Could Height Disadvantage Hurt Kansas State's NCAA Tournament Potential?

By Taylor Sturm
Brendan Maloney-USA TODAY Sports

The Kansas State Wildcats are one win against the Oklahoma State Cowboys away from either winning the Big 12 title outright or at least sharing it with the Kansas Jayhawks. The Wildcats are ninth in the country in assists and are one of the most unselfish teams in the country, as well as being a very good team at stealing the ball.

However, Kansas State’s tallest player getting more than nineteen minutes a game is only 6’7,  and the lack of tall players may hinder the Wildcats once the tournament begins.
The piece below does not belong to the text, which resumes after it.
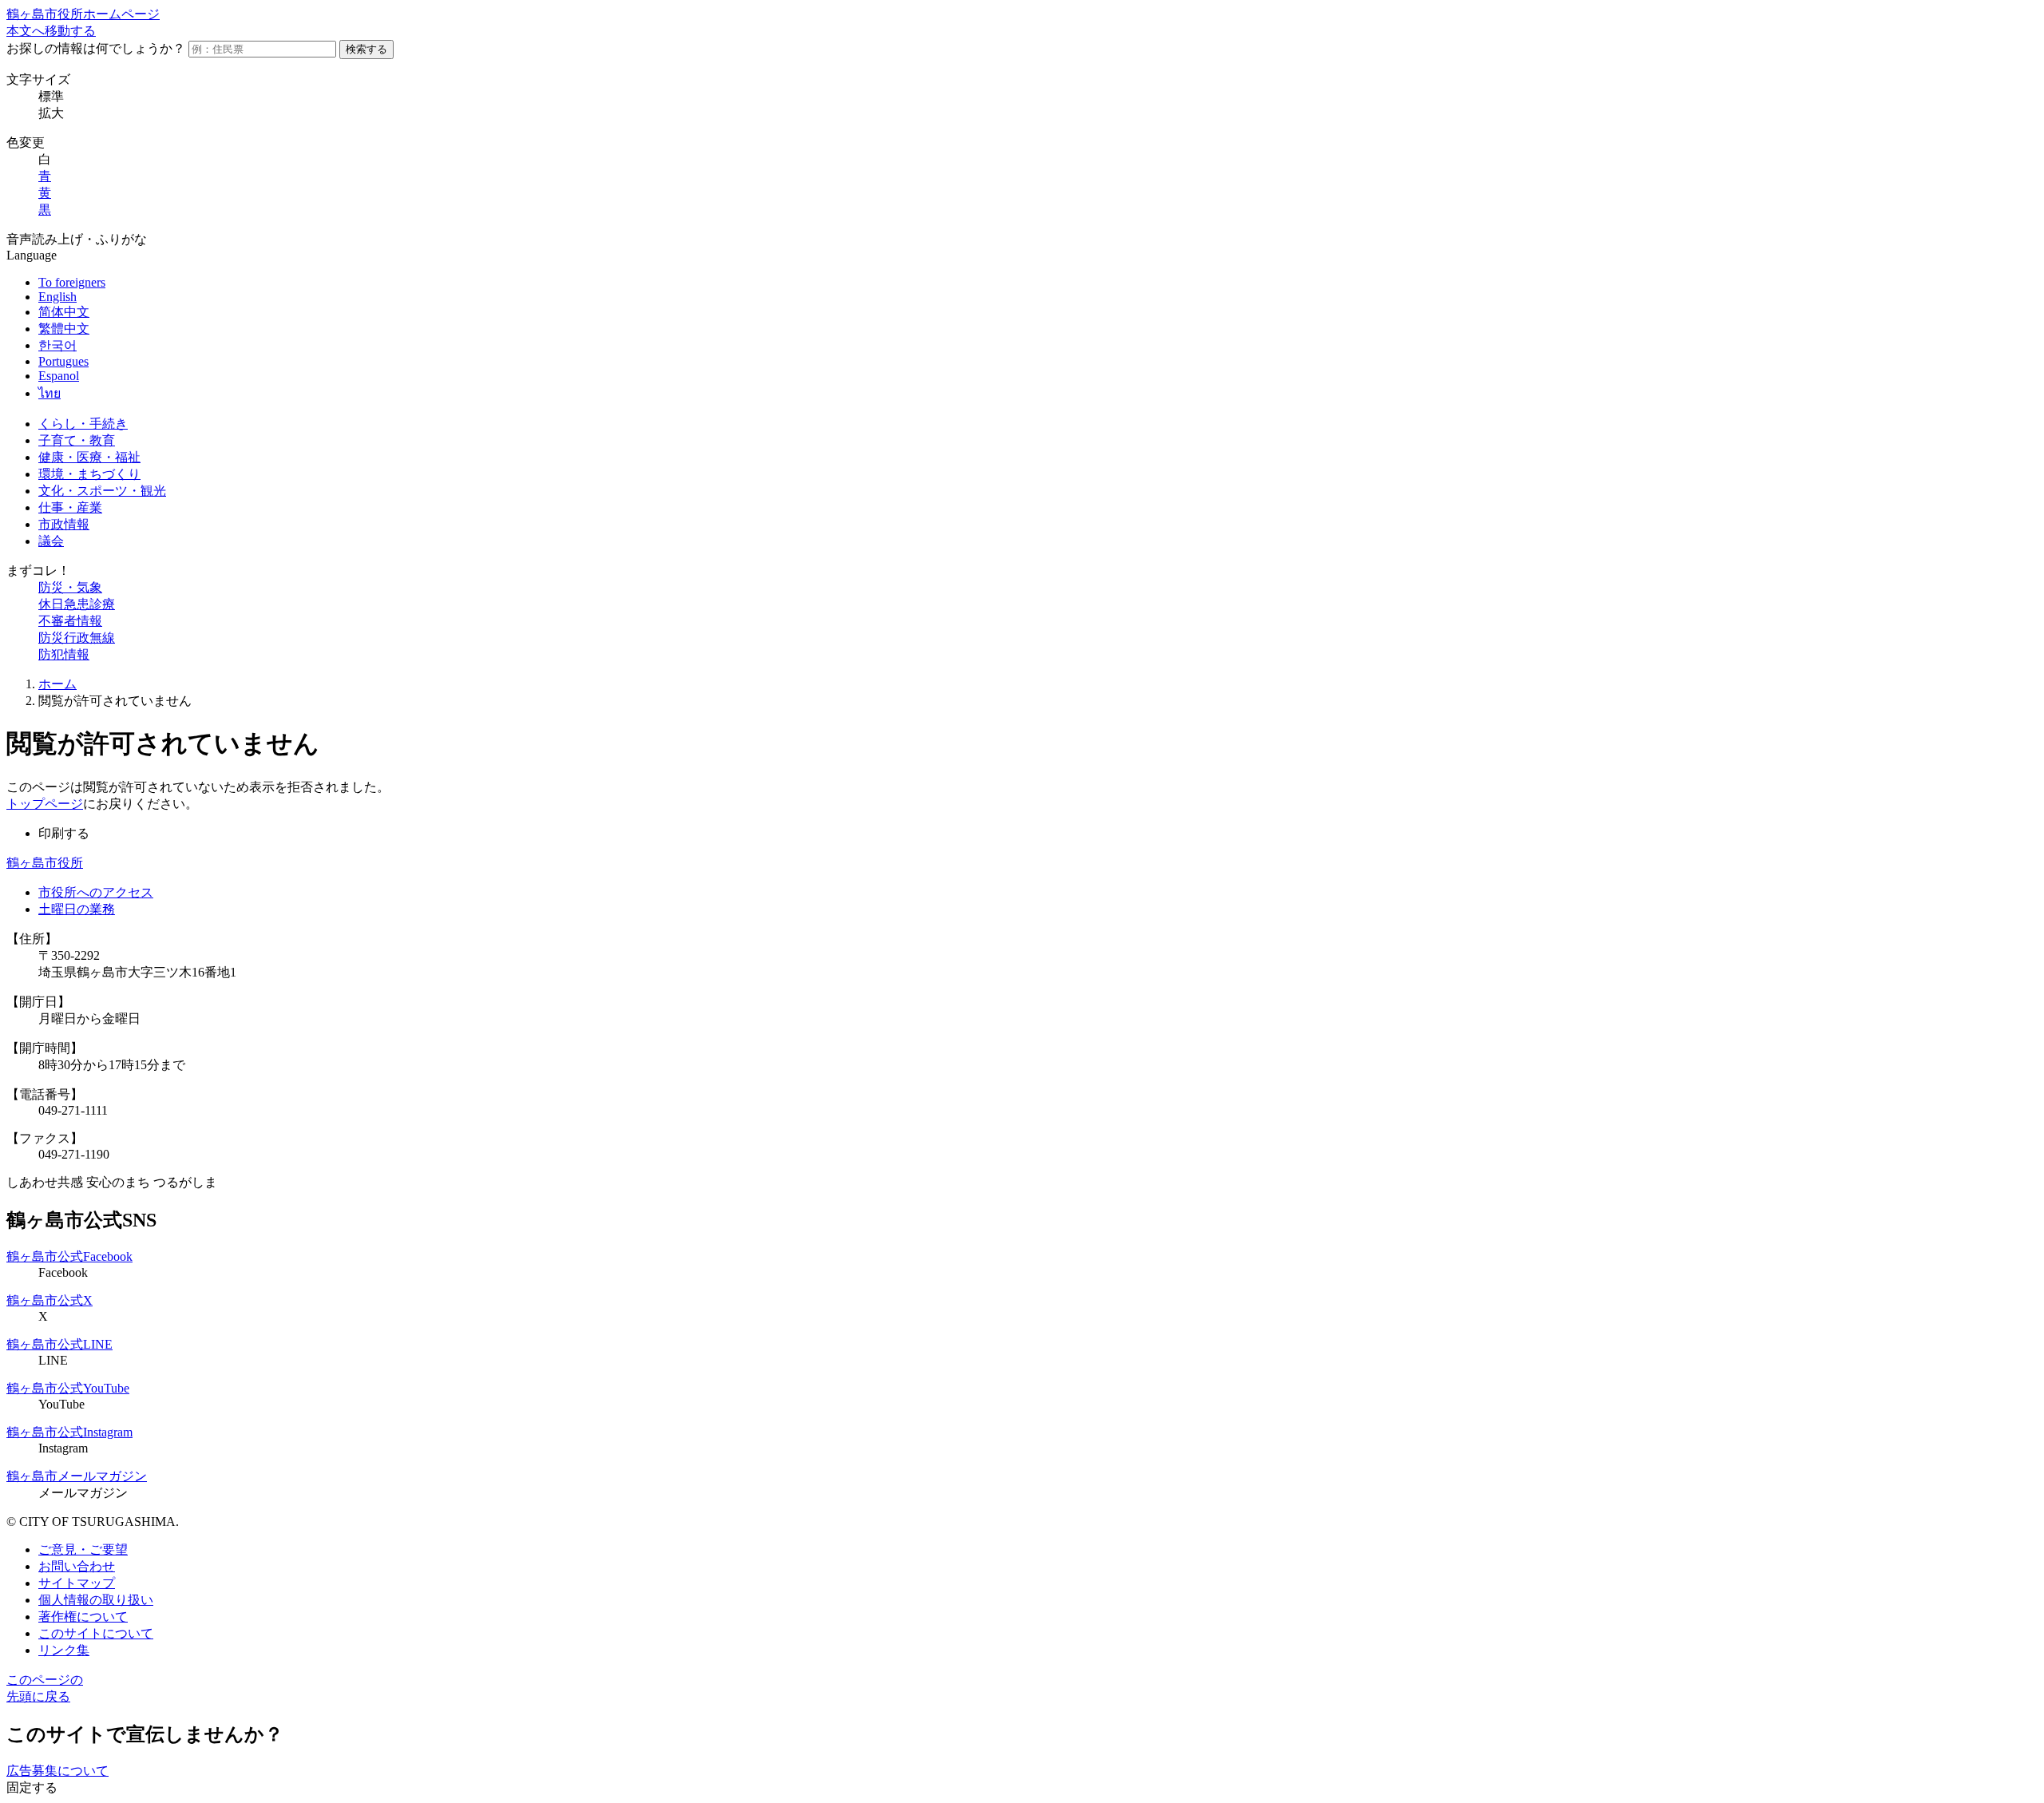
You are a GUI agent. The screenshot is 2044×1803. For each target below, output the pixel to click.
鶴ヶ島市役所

No one is arguing that Kansas State isn’t an athletic team, but look at the losses to Kansas. They were outrebounded both times. In one of the two games they were outrebounded by 19 on the boards, and Kansas’ two taller starters combined for 30 points over the Wildcats’ Jeff Withey and Kevin Young. It’s not just against Kansas; the Wildcats have been outrebounded in every loss this season.

Kansas State has the potential to do some amazing things in the NCAA tournament. However, the team must understand its limits physically, and play to its advantages and away from its disadvantages. The Wildcats cannot try and play down low with teams that have a roster with a height advantage. Kansas State is best at passing and if the Wildcats want to beat taller teams in the NCAA tournament, they will have to consistently move the ball around as frequently as they have all season during every tournament game.